━━━━━ Records to process ━━━━━

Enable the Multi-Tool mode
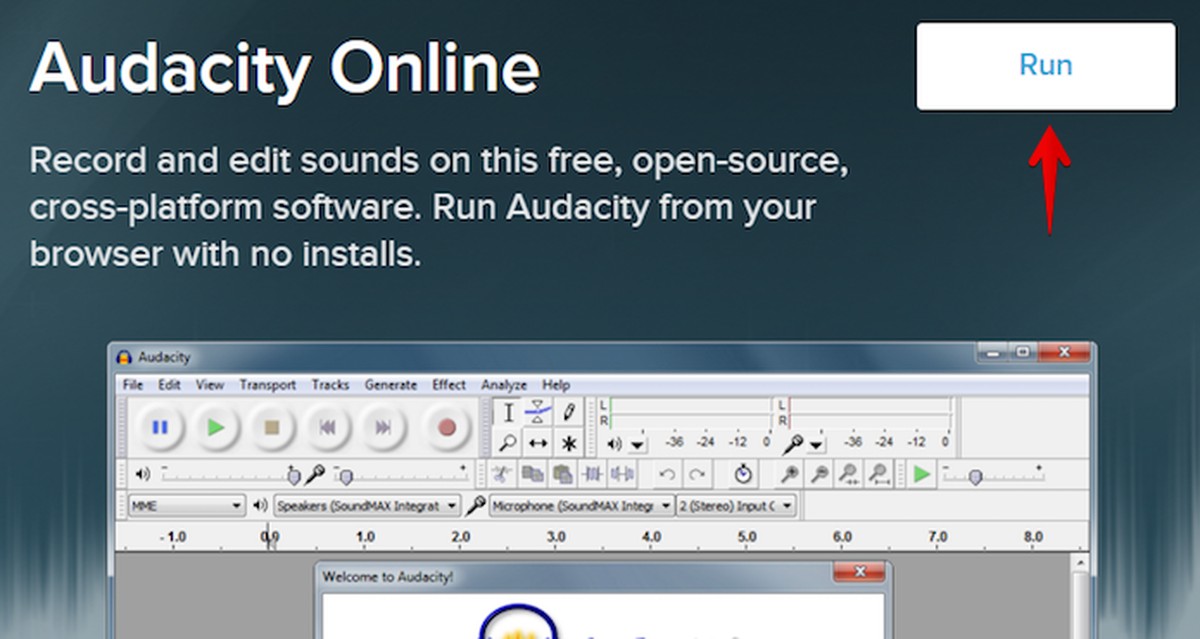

━━━━━
━━━━━ Records to process ━━━━━

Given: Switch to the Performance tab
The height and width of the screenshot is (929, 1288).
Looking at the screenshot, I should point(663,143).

━━━━━
━━━━━ Records to process ━━━━━

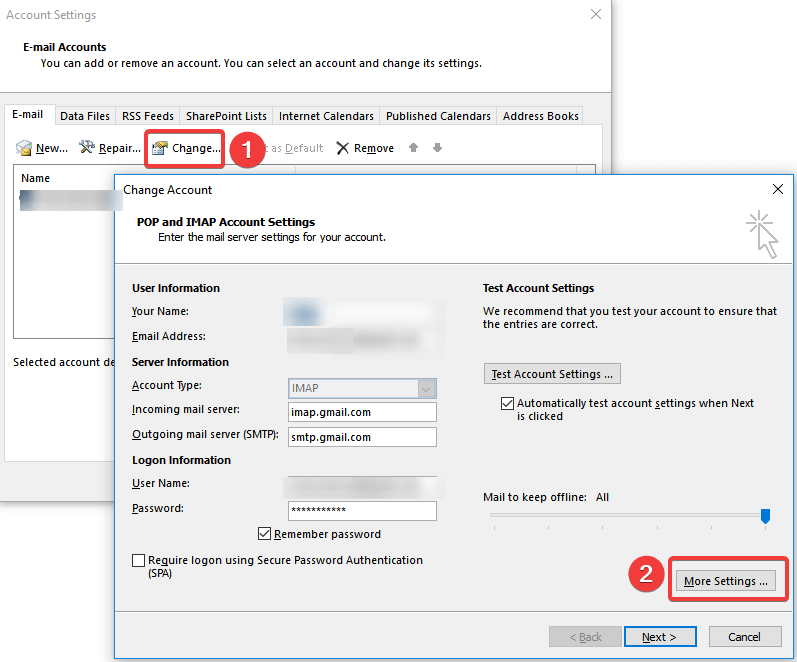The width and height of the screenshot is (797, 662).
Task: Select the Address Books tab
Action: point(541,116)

━━━━━

Echo the records from the line containing "Given: Switch to the Performance tab" up to and including the line containing "Looking at the".

Given: Switch to the Performance tab
The height and width of the screenshot is (929, 1288).
Looking at the screenshot, I should point(663,143).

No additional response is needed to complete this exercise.